Could you retype the items word for word, starting with the line that contains "Given: Click the yellow 17.3 area value" and going on through the end of the items, leaving the pictures out?

[Start Data for this task]

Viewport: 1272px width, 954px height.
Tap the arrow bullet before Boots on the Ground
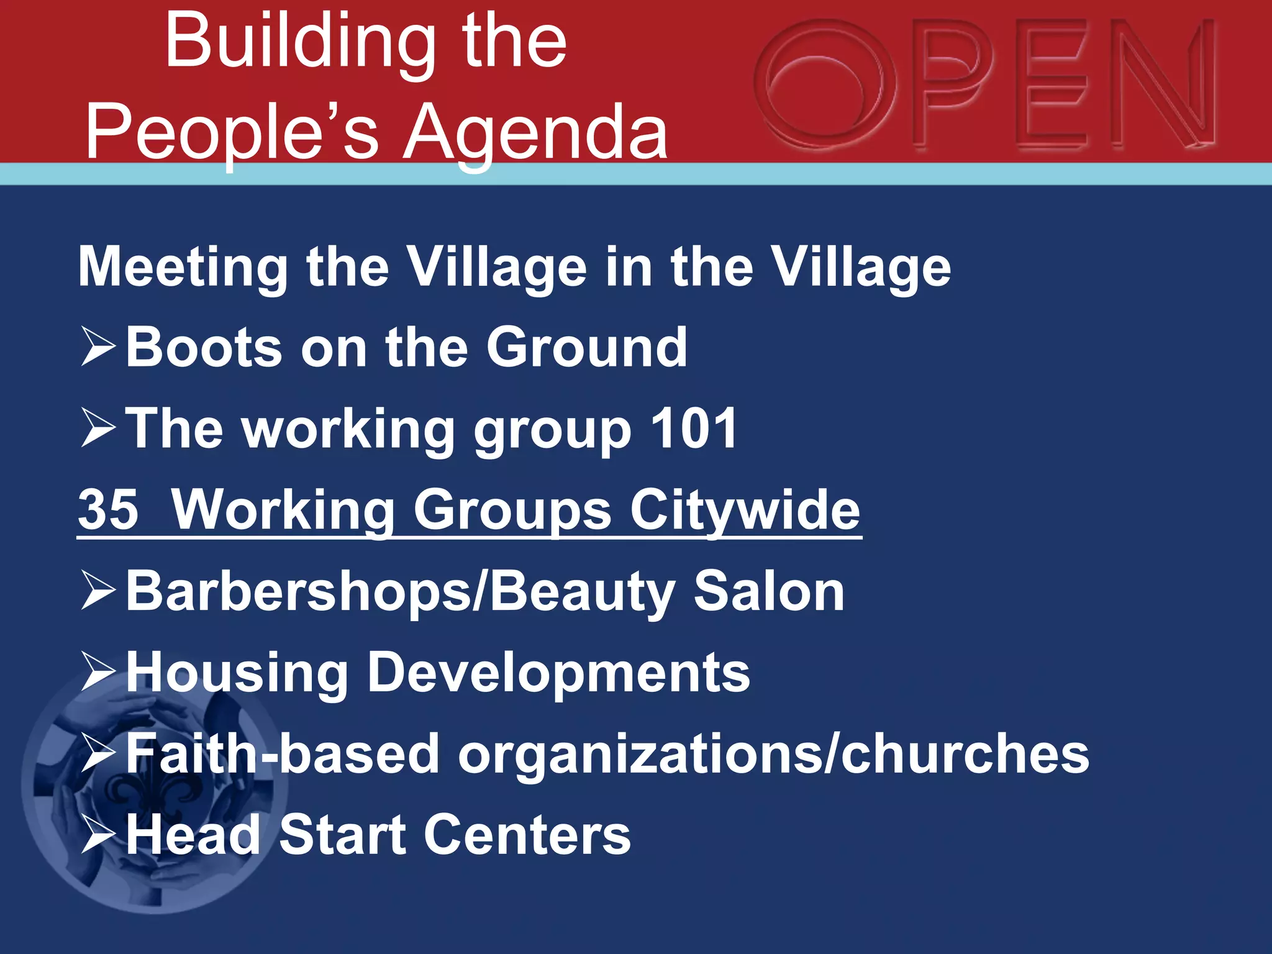coord(98,348)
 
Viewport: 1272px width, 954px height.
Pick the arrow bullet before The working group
coord(98,429)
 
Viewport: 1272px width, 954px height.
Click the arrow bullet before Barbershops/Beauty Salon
coord(98,591)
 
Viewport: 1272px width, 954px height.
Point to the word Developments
coord(559,673)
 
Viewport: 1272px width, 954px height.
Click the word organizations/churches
coord(773,754)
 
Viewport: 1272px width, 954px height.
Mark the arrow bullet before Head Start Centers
coord(98,835)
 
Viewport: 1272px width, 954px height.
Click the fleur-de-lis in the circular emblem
coord(149,792)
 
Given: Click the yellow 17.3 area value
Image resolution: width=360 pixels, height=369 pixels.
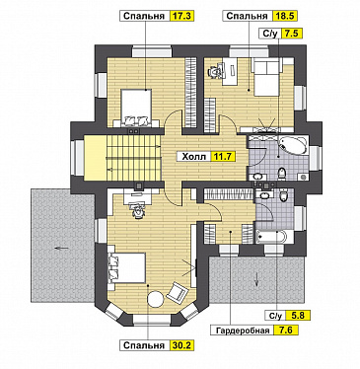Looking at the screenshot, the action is coord(181,16).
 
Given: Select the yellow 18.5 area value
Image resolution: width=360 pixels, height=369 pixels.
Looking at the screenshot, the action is coord(285,16).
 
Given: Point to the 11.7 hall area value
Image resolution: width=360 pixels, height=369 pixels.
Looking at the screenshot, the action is coord(223,157).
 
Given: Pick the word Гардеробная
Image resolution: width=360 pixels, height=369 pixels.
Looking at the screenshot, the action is coord(243,331).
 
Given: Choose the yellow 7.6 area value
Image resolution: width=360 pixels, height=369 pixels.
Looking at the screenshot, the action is coord(286,330).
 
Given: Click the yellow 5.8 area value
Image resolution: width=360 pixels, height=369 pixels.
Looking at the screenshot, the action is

[End Data for this task]

→ Output of the task:
Given: Click the yellow 17.3 area value
Image resolution: width=360 pixels, height=369 pixels.
Looking at the screenshot, the action is coord(181,16).
 
Given: Select the yellow 18.5 area value
Image resolution: width=360 pixels, height=369 pixels.
Looking at the screenshot, the action is coord(285,16).
 
Given: Point to the 11.7 hall area value
Image resolution: width=360 pixels, height=369 pixels.
Looking at the screenshot, the action is coord(223,157).
 
Given: Pick the word Гардеробная
Image resolution: width=360 pixels, height=369 pixels.
Looking at the screenshot, the action is coord(243,331).
 
Given: Choose the yellow 7.6 area value
Image resolution: width=360 pixels, height=369 pixels.
Looking at the screenshot, the action is coord(286,330).
 
Given: Click the yellow 5.8 area value
Image resolution: width=360 pixels, height=369 pixels.
Looking at the screenshot, the action is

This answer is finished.